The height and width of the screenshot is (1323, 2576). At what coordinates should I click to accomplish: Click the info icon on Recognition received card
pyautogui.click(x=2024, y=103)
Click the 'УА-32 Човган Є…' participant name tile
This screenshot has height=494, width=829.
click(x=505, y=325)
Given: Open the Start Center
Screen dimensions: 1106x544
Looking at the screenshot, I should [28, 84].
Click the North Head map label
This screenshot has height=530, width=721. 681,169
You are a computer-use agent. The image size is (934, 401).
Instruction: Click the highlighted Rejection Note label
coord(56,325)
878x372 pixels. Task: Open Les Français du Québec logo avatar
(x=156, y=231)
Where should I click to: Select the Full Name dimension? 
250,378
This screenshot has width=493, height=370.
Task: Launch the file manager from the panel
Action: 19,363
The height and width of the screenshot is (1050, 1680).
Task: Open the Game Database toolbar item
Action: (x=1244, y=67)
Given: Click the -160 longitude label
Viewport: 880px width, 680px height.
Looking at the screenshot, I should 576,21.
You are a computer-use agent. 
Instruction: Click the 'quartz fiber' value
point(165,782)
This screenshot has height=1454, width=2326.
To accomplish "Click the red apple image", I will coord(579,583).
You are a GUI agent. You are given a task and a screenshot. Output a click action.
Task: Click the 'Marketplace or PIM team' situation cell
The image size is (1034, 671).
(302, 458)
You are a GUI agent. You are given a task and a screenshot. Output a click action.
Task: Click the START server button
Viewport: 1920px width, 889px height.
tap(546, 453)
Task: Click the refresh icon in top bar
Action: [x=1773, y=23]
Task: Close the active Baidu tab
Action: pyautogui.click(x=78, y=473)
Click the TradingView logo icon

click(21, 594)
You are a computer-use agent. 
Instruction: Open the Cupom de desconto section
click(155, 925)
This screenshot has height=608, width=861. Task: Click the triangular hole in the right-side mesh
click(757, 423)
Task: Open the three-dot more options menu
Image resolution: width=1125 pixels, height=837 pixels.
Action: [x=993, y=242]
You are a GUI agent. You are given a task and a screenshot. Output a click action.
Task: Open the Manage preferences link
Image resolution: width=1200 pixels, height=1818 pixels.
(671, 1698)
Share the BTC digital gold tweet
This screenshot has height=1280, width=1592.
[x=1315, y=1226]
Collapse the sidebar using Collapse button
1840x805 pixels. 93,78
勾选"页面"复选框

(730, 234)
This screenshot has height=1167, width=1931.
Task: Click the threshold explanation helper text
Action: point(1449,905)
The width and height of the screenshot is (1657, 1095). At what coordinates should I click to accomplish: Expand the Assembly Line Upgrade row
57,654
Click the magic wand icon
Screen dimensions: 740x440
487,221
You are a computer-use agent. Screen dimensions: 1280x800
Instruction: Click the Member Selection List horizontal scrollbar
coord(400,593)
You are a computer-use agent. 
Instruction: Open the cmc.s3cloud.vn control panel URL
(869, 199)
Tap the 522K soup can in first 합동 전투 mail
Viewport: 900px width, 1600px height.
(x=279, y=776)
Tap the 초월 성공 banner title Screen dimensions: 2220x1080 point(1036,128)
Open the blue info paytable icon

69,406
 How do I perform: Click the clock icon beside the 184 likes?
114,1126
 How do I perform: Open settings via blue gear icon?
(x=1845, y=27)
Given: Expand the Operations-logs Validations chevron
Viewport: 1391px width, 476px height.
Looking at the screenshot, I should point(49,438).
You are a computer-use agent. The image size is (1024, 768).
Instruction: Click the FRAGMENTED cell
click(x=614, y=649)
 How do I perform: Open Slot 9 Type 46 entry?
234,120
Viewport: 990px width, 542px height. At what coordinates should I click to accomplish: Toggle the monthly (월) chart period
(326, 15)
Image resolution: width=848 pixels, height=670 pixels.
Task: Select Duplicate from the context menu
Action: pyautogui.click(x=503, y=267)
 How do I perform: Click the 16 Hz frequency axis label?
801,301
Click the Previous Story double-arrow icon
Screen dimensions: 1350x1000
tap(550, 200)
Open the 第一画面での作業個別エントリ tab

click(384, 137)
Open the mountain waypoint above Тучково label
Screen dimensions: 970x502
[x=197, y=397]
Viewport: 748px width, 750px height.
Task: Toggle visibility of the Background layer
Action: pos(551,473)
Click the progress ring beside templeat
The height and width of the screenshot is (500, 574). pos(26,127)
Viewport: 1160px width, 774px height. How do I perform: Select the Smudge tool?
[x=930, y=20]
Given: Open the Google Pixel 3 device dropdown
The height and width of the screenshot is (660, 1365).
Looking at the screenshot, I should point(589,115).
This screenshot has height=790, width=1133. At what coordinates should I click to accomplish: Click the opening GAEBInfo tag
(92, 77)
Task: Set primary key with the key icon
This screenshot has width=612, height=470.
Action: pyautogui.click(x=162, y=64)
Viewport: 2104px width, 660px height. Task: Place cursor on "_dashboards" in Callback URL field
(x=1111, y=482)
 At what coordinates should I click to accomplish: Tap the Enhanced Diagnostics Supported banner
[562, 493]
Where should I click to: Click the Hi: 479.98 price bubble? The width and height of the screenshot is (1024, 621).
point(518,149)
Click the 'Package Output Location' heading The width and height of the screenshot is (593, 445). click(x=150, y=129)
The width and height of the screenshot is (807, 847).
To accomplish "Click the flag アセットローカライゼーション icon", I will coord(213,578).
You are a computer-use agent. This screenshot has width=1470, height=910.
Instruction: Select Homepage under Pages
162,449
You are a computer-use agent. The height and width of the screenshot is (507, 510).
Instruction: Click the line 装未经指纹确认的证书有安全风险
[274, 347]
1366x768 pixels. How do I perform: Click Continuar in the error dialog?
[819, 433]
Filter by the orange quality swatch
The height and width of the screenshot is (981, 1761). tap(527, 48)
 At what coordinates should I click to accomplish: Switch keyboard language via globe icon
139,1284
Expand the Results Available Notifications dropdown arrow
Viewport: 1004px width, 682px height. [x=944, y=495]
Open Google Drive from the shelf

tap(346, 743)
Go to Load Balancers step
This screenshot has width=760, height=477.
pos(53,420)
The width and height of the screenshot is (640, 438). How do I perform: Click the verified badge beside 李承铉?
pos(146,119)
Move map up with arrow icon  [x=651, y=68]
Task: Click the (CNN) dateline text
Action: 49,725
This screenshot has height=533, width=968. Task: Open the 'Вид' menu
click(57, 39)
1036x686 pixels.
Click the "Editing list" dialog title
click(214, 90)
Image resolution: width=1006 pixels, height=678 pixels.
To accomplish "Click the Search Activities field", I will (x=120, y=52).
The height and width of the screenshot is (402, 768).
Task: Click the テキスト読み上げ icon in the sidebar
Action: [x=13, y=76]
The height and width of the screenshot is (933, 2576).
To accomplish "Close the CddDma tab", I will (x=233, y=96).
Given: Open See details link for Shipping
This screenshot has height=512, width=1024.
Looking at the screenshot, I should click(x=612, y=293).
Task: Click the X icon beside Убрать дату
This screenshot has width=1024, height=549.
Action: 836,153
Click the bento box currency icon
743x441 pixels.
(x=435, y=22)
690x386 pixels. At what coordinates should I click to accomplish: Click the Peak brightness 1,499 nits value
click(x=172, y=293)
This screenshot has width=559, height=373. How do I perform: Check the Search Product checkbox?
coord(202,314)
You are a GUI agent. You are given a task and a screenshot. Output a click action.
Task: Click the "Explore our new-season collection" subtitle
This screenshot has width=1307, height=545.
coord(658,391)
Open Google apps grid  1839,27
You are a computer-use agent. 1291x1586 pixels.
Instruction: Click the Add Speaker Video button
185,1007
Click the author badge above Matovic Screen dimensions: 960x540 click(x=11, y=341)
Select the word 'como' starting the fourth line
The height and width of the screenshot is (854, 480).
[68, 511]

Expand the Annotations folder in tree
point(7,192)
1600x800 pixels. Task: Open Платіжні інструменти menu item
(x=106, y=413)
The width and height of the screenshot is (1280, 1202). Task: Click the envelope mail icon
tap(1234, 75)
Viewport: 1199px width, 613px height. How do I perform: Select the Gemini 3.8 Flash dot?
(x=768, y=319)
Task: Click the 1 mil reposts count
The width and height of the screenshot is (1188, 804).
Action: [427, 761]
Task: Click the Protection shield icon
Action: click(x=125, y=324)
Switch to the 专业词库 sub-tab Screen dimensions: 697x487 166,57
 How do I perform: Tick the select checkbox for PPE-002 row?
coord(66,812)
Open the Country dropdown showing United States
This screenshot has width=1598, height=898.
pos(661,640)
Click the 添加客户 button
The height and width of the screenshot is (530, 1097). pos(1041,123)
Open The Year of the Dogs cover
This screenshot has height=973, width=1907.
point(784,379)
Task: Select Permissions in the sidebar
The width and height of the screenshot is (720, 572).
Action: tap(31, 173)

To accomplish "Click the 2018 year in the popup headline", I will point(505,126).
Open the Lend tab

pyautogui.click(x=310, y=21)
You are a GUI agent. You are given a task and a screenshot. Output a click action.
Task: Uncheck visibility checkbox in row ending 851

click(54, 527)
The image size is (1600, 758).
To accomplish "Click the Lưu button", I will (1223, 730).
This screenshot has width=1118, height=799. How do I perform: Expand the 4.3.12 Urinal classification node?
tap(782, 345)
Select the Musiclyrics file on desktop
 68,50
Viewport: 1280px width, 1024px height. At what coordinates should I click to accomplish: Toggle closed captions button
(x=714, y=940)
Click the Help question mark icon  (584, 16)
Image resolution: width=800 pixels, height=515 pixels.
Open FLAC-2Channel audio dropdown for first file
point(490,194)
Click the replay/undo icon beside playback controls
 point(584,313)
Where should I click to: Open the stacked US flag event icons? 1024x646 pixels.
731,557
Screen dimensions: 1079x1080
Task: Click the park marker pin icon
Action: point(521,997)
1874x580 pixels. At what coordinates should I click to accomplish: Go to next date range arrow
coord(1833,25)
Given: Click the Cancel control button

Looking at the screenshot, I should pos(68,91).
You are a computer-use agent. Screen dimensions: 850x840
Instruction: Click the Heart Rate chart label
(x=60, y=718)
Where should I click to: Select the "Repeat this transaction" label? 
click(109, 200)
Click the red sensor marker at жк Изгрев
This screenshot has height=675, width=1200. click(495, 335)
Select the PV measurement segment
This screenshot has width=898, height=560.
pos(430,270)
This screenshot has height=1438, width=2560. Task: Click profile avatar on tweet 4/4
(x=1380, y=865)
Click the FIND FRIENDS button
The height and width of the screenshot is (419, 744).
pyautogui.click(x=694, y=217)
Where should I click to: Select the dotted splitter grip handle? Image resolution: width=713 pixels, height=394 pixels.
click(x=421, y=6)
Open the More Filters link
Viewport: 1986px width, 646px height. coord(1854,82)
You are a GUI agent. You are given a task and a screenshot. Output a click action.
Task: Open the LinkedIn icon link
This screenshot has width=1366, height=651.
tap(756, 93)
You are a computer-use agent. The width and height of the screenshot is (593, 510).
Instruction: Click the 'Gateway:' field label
==============================
## THE TASK
Please copy every line of the material that contains the word "computer".

## RESULT FOR THIS TASK
You are a computer-use agent. The image size is (934, 401).
You are a computer-use agent. 
You are a computer-use agent. 
You are a computer-use agent. Screen dimensions: 1280x800
You are a computer-use agent. 
You are a computer-use agent. The image size is (1024, 768).
You are a computer-use agent. This screenshot has width=1470, height=910.
You are a computer-use agent. The height and width of the screenshot is (507, 510).
You are a computer-use agent. 1291x1586 pixels.
You are a computer-use agent. Screen dimensions: 850x840
You are a computer-use agent. The width and height of the screenshot is (593, 510).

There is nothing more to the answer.